今週のEconomist誌は、日本の過大な経常黒字=過少消費が世界経済と日本自身にとって有害だと論じ、規制撤廃によってサービス業の労働生産性を上げて内需を拡大すべきだと提言している。
日本の経常収支の黒字は、2007年にGDPの4.8%と過去最高を記録した。これは日本の輸出が世界の脅威となった80年代を上回る。当時、前川リポートは「内需拡大」を呼びかけたが、その後も輸出産業に依存する体質は変わらなかった。
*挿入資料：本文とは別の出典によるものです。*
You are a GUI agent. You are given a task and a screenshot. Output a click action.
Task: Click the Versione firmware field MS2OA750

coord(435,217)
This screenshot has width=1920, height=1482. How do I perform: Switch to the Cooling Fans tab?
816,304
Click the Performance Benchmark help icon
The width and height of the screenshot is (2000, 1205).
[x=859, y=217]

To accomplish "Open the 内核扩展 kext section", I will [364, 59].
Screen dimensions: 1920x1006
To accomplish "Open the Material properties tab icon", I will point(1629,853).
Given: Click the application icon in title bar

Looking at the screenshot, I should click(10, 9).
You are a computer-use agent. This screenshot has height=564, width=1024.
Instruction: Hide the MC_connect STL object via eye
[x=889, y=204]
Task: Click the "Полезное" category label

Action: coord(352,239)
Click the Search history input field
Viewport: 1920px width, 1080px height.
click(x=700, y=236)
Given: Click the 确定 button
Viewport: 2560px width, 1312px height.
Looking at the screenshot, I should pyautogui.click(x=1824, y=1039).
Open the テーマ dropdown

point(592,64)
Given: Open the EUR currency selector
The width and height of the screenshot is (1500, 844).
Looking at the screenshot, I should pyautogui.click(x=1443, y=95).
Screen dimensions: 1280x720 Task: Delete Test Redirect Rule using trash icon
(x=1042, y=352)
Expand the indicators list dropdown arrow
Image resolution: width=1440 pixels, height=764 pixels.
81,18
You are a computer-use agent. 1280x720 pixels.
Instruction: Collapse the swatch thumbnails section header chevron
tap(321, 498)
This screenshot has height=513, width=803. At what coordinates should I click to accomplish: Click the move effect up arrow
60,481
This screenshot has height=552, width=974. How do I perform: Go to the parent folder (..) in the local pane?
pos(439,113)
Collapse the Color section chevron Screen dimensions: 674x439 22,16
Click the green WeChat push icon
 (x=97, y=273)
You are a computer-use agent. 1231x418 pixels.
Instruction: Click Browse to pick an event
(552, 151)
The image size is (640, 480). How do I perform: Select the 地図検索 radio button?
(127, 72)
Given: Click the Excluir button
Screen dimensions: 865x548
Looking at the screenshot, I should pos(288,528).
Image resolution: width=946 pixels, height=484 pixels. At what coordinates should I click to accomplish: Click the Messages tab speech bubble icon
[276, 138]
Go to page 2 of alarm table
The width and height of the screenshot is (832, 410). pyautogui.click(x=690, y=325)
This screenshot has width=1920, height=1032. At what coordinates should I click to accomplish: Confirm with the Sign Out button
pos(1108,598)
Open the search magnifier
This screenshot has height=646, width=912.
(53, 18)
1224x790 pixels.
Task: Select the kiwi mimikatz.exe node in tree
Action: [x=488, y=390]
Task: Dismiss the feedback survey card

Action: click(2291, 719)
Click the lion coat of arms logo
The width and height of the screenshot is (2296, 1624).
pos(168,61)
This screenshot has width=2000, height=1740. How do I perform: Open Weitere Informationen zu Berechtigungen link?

90年代以降は、国内産業の業績悪化によって輸出への依存度はむしろ高まり、危機前には工業生産の1/3が輸出産業によるものだった。

国内消費が増えない要因は、労働分配率の低下や高齢化、大企業と中小企業の二重構造、非正規労働者の増加による平均賃金の低下などだが、好不況にかかわらず消費が伸びないのには文化的要因も考えられる。日本人は勤勉を重んじて長時間労働に耐え、余暇を楽しむすべをあまり知らず、借金で分不相応な生活をすることを好まない。

国民に代わって政府が消費する景気対策は、悪化している財政を考えると好ましくない。今は国債が順調に消化されているが、日本政府の返済能力に不安が出てくると危険だ、とIMFは警告している。根本的な対策は、サービス業の効率を上げて消費を拡大することだ。日本のサービス業の労働生産性が低い原因は、規制に守られて競争が阻害されていることだ、とOECDは指摘している。

日本企業のR&D投資は高いが、サービス業のR&D比率はアメリカの1/4しかない。通信サービスや旅行代理店など成長の見込める分野も、規制が複雑すぎて外資が入れない。外資が参入した部門の生産性上昇率は平均の1.8倍なので、対内直接投資を拡大することが有効な対策だ。

今後10年で人口が9%も減少する経済においてもっとも緊急性の高い問題は、「子作り」を奨励することではなく労働生産性を上げることだ。そのためにはリストラによって労働移動を促進するしかない。それは古い企業で雇用喪失をまねくだろうが、サービス業の効率を上げて消費が増えれば、最終的には雇用は増える。重要なのは、「安心・安全」などの理由で過剰に規制されているサービス業を政府の介入から解放し、新規参入を促進することだ。

しかし今度の総選挙では、この日本経済のバランスを回復するというもっとも重要な問題が、争点にさえなっていない。逆に製造業の派遣労働を禁止するなど、規制を強化する政策が提案されている。こういう愚かな政策は不況を悪化させて消費者の不安を増し、消費を減らして問題をさらに悪化させるだろう。
これがOECDやIMFやEconomistに代表される世界の常識である。それが誤った「市場原理主義」だというなら、自民党や民主党はそれよりも合理的な成長戦略を提案すべきだ。こうした常識をふまえることなく、不況の責任を「小泉・竹中改革」に押しつけるだけでは、長期停滞はますます深刻化するだろう。